А вот клубы поганые порушатся и села запустеют. Земля, из-за которой все сейчас глотки друг другу перегрызть готовы, никому не нужна станет, потому что мужики сопьются и передохнут. И только там, где церкви начнут строить заново, мало-помалу жизнь наладится. А где не будет храмов – там мерзость запустения будет.
Но сколько же до этого нашему народу лиха придется хватить!
В минуты особого волнения Поля начинала кружится по комнате хватаясь руками за голову.
- У-у-у… у-у-у, — только и слышалось тогда от нее…Блажь, блажь, блажь…
Власти слышали про речи блаженной, но особого интереса к ним не проявляли. Пытались несколько раз арестовать, но не найдя дома, оставляли эту затею.
Что мы с придурковатой инвалидкой делать будем? — говорили между собой милиционеры.
В то же время лекторы в клубах с пеной у рта клеветали на Полюшку. Называли ворожейкой, гадалкой. Говорили, что она за свои гадания берет продукты, деньги и дерет с трудящихся втридророга! А сама обманывает, потому что научно доказано, что предсказать будущее невозможно. Так что не стоит ходить к ней, а кто ходит – тот проявляет свою невежественность и мракобесие. Таких надо приводить в клуб и перевоспитывать.

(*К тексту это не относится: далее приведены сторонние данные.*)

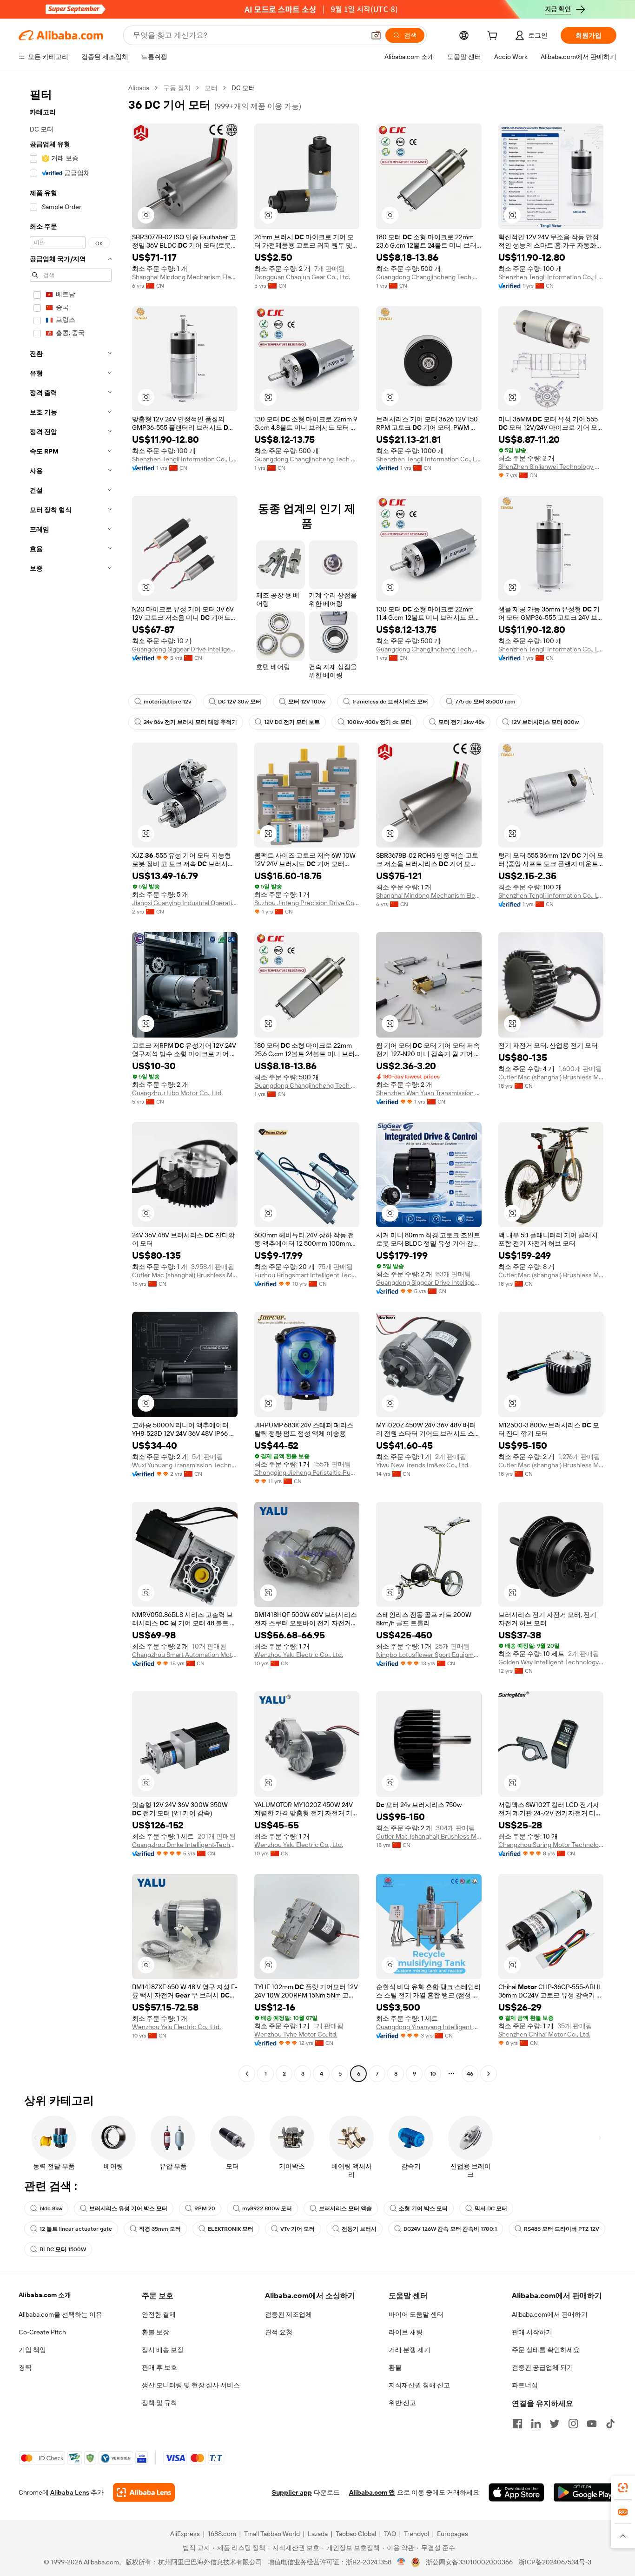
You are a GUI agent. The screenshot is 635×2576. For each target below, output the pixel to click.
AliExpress (185, 2533)
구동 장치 (177, 88)
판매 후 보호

Однажды партийные и комсомольские активисты сами пришли к Орловым перевоспитывать Полюшку. А она начала кружиться по комнате и голосом, словно вой ветра в печной трубе протяжно заукала:
- У-у-у… у-у-у.. Блажь… блажь…
- Да ну ее, в самом деле блажная какая-то, — подумали «воспитатели» и ушли ни с чем.
А вскоре и совсем про нее забыли.
К 1941 году захаровские коммунисты разрушили колокольню Иоанно-Богословского храма, а вскоре, как и предсказывала блаженная Пелагея, грянула война с фашистами.